---- EXCERPT PROVIDED
The archivist speculates about the significance of the medal in your possession. It's an interesting story.
Here's the reply in full.
---
Dr. Fred,
Our Chief Curator, John Alviti, has responded to the blogger’s inquiry below:
Unfortunately, Harry Wigo did not receive a Franklin Medal in the 1930’s. In fact, the Curatorial Department records show that he has never received any of the 22 awards presented by The Franklin Institute, beginning with The Elliot Cresson Medal, endowed in 1848, to when the awards were consolidated in 1999, to create six Benjamin Franklin awards in six fields of science and technology. (The first Elliot Cresson Medal was awarded in 1871 to B. C. Tilghman for a new technical process of sand blasting.)
--------
---- DATA EXCERPTS
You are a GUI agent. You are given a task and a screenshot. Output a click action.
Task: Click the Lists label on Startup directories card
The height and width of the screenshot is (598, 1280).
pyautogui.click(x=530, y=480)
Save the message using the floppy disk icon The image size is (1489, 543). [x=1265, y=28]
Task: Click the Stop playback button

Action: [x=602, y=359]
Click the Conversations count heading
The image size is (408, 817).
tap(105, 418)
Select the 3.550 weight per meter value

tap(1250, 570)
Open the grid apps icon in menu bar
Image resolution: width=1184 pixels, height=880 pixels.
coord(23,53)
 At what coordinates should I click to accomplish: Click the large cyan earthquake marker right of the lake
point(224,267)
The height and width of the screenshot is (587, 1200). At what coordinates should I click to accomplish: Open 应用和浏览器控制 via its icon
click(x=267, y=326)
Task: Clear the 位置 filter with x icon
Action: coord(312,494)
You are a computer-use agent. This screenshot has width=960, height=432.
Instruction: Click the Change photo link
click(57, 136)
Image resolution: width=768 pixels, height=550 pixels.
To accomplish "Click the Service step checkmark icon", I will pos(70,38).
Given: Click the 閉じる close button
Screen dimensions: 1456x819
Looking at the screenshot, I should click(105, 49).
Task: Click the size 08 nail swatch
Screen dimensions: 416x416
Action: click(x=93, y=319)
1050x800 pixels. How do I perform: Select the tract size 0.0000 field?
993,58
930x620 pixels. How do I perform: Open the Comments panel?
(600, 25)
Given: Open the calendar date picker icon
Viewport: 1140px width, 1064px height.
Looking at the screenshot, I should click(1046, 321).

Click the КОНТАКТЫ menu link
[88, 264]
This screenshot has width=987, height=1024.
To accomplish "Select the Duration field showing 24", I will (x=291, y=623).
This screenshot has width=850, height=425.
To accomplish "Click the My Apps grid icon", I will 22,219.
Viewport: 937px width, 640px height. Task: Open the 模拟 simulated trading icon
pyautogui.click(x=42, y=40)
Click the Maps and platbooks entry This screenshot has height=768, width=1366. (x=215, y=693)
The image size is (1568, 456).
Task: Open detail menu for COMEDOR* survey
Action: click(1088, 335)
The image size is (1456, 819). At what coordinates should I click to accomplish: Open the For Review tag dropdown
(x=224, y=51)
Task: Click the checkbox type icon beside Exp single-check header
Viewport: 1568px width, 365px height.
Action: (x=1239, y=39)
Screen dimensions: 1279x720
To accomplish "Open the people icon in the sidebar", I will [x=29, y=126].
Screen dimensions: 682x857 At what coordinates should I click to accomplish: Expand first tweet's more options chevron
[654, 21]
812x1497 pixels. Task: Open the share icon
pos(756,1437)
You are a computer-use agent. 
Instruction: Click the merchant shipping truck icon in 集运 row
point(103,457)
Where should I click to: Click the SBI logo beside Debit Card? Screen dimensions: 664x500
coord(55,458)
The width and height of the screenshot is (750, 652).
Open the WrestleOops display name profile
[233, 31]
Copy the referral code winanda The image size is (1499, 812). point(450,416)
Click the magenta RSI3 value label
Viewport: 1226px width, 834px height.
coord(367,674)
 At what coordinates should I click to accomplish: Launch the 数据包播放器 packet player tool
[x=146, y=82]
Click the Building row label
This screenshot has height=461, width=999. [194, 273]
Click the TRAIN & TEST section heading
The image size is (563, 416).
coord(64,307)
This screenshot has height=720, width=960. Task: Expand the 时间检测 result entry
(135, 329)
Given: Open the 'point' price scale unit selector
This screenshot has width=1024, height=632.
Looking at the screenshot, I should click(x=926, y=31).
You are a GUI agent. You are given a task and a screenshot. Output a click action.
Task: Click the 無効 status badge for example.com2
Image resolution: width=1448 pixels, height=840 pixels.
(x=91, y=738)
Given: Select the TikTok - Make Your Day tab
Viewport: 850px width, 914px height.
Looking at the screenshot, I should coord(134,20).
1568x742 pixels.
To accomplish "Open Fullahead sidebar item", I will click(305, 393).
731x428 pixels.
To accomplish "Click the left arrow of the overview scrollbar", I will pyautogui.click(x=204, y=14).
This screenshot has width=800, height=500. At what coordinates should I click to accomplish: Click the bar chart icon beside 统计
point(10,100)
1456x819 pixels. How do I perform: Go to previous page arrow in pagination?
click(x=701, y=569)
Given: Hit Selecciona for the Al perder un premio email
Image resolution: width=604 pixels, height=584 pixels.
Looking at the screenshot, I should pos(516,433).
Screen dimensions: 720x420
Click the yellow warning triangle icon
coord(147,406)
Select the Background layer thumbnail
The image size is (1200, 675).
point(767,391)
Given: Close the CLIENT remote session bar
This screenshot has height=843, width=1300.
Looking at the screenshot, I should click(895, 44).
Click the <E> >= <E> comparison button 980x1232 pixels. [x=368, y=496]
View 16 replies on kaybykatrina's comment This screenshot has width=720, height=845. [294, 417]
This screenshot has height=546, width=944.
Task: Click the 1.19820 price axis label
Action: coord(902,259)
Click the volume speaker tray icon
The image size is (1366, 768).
--------
▸ **REQUIREMENT 1**
In the Franklin Medal reply, who received the first Elliot Cresson Medal, and in what year?
▸ **REQUIREMENT 2**
Update the Franklin Medal reply, starting at "Here's the reply" and ending at "of sand blasting.)", by replacing "Chief Curator" with "Senior Curator".

▸ **REPLY 1**
B. C. Tilghman, in 1871.

▸ **REPLY 2**
Here's the reply in full.
---
Dr. Fred,
Our Senior Curator, John Alviti, has responded to the blogger’s inquiry below:
Unfortunately, Harry Wigo did not receive a Franklin Medal in the 1930’s. In fact, the Curatorial Department records show that he has never received any of the 22 awards presented by The Franklin Institute, beginning with The Elliot Cresson Medal, endowed in 1848, to when the awards were consolidated in 1999, to create six Benjamin Franklin awards in six fields of science and technology. (The first Elliot Cresson Medal was awarded in 1871 to B. C. Tilghman for a new technical process of sand blasting.)